One time my eldest sister-in-law was widowed and injured in a rock slide. Because that slide killed four members of her husband's family, no one was able to stay with her in the hospital (a requirement pretty much in Taiwanese hospitals--the family member does the CNA work). The other married sisters-in-law took turns staying with her until I was able to get back to Taiwan to help. Then my mother-in-law took my kids, and I stayed with her in the hospital. Under normal circumstances, the husband's family would have been responsible, and they did bring special food for her every week, but since they were dealing with four funerals, and the grandmother had a stroke from the shock of the accident, my sister-in-law's birth family was called upon to care for her. Her married sisters were temporarily released from their obligations to their husbands' families for the first week until we could get back to Taiwan from the States. My mother-in-law would have taken turns with me, but she doesn't read, and actually the charts were all in English, so I was best equipped to deal with the hospital personnel. The whole situation was cared for smoothly; my sister-in-law's five children were with their dad's younger brother. My preschool-age children were with my parents-in-law, and everything was done with order. Custom provided the blueprint for the division of resources in dealing with this tragedy.

murat11 said...

My feminism began to puff up during this patch here, Teresa. You get a clear sense of a deep-rooted tribal/group ethos. Still, especially in your comments here, you get a clear sense of the deep value of the organization of traditional families and their commitments to one another.

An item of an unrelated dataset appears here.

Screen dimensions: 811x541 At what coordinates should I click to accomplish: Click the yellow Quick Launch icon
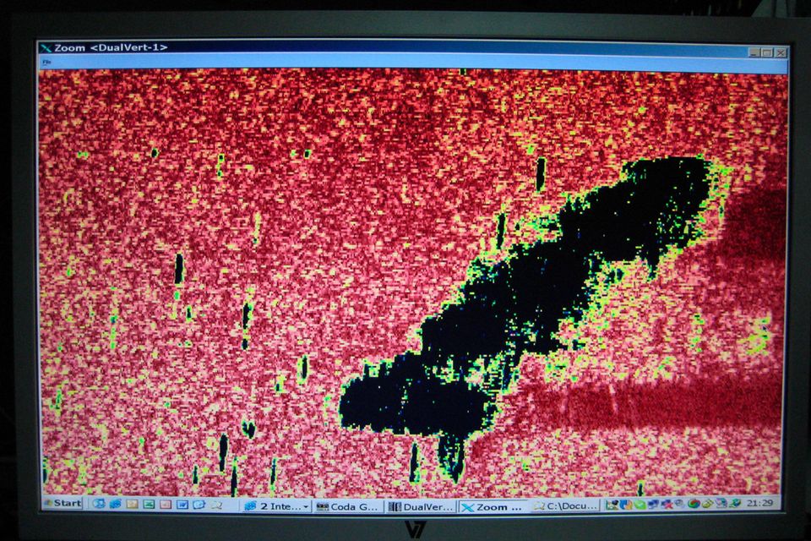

I know an answer to this could be a blog post in itself, but I'm curious what parts of the ethos you've felt worth preserving in your own life, and what you felt you could (needed to) let go of. What have you taken into yourself that a younger Teresa would have never thought possible?

Teresa said...

Murat: Once I get into my life as the eldest Chinese daughter-in-law in a very traditional Chinese family, I think your question will be answered. Of course, there will be things that I can't say on the blog. If you ever want to e-mail a question to one of the e-mail addresses in my profile, for you, I would give a fuller answer with more specific information.